=== WHAT YOU SHOULD DO ===
Copy out every item below word for word, changing nothing.

Recorded data
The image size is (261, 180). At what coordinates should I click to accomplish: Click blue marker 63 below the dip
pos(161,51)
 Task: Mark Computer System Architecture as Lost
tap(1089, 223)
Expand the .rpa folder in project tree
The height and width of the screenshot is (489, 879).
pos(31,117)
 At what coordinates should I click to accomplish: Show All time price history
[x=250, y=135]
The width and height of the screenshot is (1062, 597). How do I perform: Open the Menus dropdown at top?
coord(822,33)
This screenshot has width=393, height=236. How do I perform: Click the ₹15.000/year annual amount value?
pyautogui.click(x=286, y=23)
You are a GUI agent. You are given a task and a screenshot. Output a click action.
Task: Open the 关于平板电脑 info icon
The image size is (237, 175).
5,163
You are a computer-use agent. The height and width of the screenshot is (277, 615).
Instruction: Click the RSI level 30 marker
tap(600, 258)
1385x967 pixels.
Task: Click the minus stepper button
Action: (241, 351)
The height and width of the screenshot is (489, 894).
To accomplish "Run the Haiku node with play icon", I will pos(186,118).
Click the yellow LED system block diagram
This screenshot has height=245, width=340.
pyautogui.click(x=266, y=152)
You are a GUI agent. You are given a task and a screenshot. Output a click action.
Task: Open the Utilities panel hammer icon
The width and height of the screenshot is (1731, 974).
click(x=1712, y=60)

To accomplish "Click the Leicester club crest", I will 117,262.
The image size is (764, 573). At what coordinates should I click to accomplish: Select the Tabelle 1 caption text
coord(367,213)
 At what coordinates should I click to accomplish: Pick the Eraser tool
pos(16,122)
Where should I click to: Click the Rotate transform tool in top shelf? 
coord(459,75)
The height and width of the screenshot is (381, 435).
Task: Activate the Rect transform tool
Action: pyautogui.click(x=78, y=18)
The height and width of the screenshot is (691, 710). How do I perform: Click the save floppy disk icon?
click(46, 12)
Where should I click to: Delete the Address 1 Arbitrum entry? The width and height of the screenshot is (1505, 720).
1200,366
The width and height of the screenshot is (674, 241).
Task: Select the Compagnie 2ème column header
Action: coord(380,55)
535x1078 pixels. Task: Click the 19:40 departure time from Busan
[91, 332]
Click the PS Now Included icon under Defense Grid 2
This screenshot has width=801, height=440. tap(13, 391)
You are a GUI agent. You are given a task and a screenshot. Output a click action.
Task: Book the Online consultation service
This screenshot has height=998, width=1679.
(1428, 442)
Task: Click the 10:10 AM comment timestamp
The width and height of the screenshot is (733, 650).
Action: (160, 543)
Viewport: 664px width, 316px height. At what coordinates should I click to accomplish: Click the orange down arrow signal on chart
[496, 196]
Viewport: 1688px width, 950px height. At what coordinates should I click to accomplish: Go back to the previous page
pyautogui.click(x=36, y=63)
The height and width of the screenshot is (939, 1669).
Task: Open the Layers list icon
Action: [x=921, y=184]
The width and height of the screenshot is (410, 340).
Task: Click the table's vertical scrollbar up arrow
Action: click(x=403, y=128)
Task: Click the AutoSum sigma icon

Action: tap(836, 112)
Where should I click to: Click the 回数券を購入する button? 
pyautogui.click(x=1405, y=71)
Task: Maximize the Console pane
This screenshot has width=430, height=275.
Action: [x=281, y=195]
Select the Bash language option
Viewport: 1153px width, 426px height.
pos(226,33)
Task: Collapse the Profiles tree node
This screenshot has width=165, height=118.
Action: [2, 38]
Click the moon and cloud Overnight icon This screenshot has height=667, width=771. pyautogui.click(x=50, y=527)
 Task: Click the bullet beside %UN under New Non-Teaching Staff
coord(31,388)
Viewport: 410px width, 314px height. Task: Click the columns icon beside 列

=== EXPECTED ANSWER ===
The image size is (261, 180). At what coordinates should I click to accomplish: Click blue marker 63 below the dip
pos(161,51)
 Task: Mark Computer System Architecture as Lost
tap(1089, 223)
Expand the .rpa folder in project tree
The height and width of the screenshot is (489, 879).
pos(31,117)
 At what coordinates should I click to accomplish: Show All time price history
[x=250, y=135]
The width and height of the screenshot is (1062, 597). How do I perform: Open the Menus dropdown at top?
coord(822,33)
This screenshot has width=393, height=236. How do I perform: Click the ₹15.000/year annual amount value?
pyautogui.click(x=286, y=23)
You are a GUI agent. You are given a task and a screenshot. Output a click action.
Task: Open the 关于平板电脑 info icon
The image size is (237, 175).
5,163
You are a computer-use agent. The height and width of the screenshot is (277, 615).
Instruction: Click the RSI level 30 marker
tap(600, 258)
1385x967 pixels.
Task: Click the minus stepper button
Action: (241, 351)
The height and width of the screenshot is (489, 894).
To accomplish "Run the Haiku node with play icon", I will pos(186,118).
Click the yellow LED system block diagram
This screenshot has height=245, width=340.
pyautogui.click(x=266, y=152)
You are a GUI agent. You are given a task and a screenshot. Output a click action.
Task: Open the Utilities panel hammer icon
The width and height of the screenshot is (1731, 974).
click(x=1712, y=60)

To accomplish "Click the Leicester club crest", I will 117,262.
The image size is (764, 573). At what coordinates should I click to accomplish: Select the Tabelle 1 caption text
coord(367,213)
 At what coordinates should I click to accomplish: Pick the Eraser tool
pos(16,122)
Where should I click to: Click the Rotate transform tool in top shelf? 
coord(459,75)
The height and width of the screenshot is (381, 435).
Task: Activate the Rect transform tool
Action: pyautogui.click(x=78, y=18)
The height and width of the screenshot is (691, 710). How do I perform: Click the save floppy disk icon?
click(46, 12)
Where should I click to: Delete the Address 1 Arbitrum entry? The width and height of the screenshot is (1505, 720).
1200,366
The width and height of the screenshot is (674, 241).
Task: Select the Compagnie 2ème column header
Action: coord(380,55)
535x1078 pixels. Task: Click the 19:40 departure time from Busan
[91, 332]
Click the PS Now Included icon under Defense Grid 2
This screenshot has width=801, height=440. tap(13, 391)
You are a GUI agent. You are given a task and a screenshot. Output a click action.
Task: Book the Online consultation service
This screenshot has height=998, width=1679.
(1428, 442)
Task: Click the 10:10 AM comment timestamp
The width and height of the screenshot is (733, 650).
Action: (160, 543)
Viewport: 664px width, 316px height. At what coordinates should I click to accomplish: Click the orange down arrow signal on chart
[496, 196]
Viewport: 1688px width, 950px height. At what coordinates should I click to accomplish: Go back to the previous page
pyautogui.click(x=36, y=63)
The height and width of the screenshot is (939, 1669).
Task: Open the Layers list icon
Action: [x=921, y=184]
The width and height of the screenshot is (410, 340).
Task: Click the table's vertical scrollbar up arrow
Action: click(x=403, y=128)
Task: Click the AutoSum sigma icon

Action: tap(836, 112)
Where should I click to: Click the 回数券を購入する button? 
pyautogui.click(x=1405, y=71)
Task: Maximize the Console pane
This screenshot has width=430, height=275.
Action: [x=281, y=195]
Select the Bash language option
Viewport: 1153px width, 426px height.
pos(226,33)
Task: Collapse the Profiles tree node
This screenshot has width=165, height=118.
Action: [2, 38]
Click the moon and cloud Overnight icon This screenshot has height=667, width=771. pyautogui.click(x=50, y=527)
 Task: Click the bullet beside %UN under New Non-Teaching Staff
coord(31,388)
Viewport: 410px width, 314px height. Task: Click the columns icon beside 列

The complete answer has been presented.